- Developer(s): David Mullich
- Publisher(s): Edu-Ware
- Platform(s): Apple II
- Release: NA: 1980;
- Genre(s): Business simulation
- Mode(s): 1-2 players

= Network (video game) =

1980 video game

Network is a real-time, two player business simulation game developed by David Mullich for the Apple II and published by Edu-Ware in 1980.

==Gameplay==
Two players play competitively against the computer, each taking the role of the programming chief for a major television network. Each side bids on new television shows to add to the season's line-up, schedules them, monitors the weekly ratings, and then drops shows with poor ratings or reschedules them to recover from mistakes at the end of the thirteen-week season. The side with the highest ratings is the winner.

==Reception==
Bruce Webster reviewed Network in The Space Gamer No. 31. Webster commented that "Unfortunately, I just could not get interested in the game.
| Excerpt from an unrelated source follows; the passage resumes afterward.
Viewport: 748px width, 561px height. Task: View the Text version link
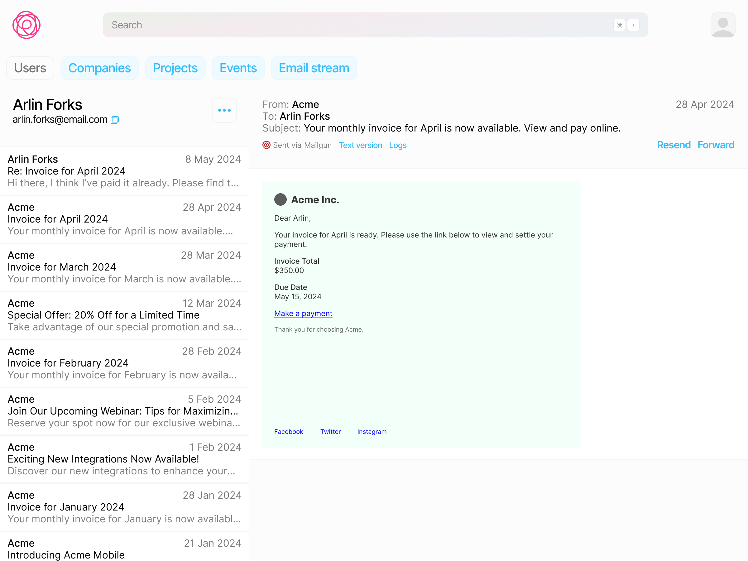[360, 145]
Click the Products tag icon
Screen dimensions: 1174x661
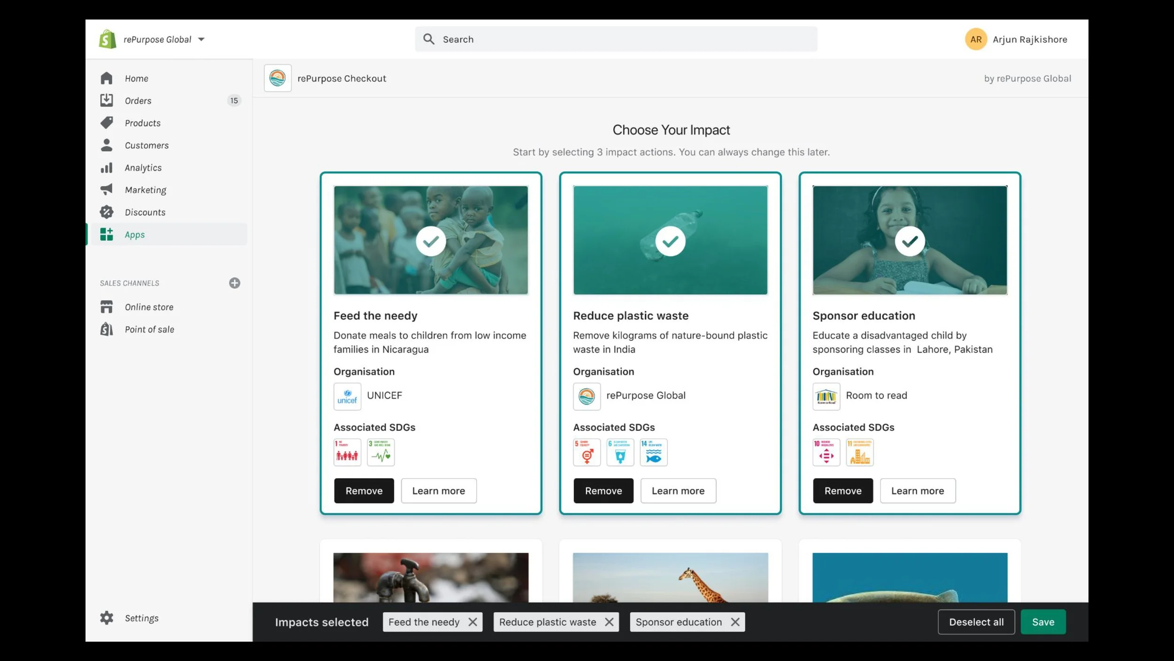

It moves slowly and requires (for intelligent play) that the players keep track of a lot of information that is not always easily accessible. One friend I played against quit out of boredom at one point, and I found myself yawning. There is a lack of tension, which means that personal interest must be the overriding factor in playing the game - and I'm just not that interested in network planning. If you are, then this is the game for you; otherwise, I'm afraid you'll just be disappointed."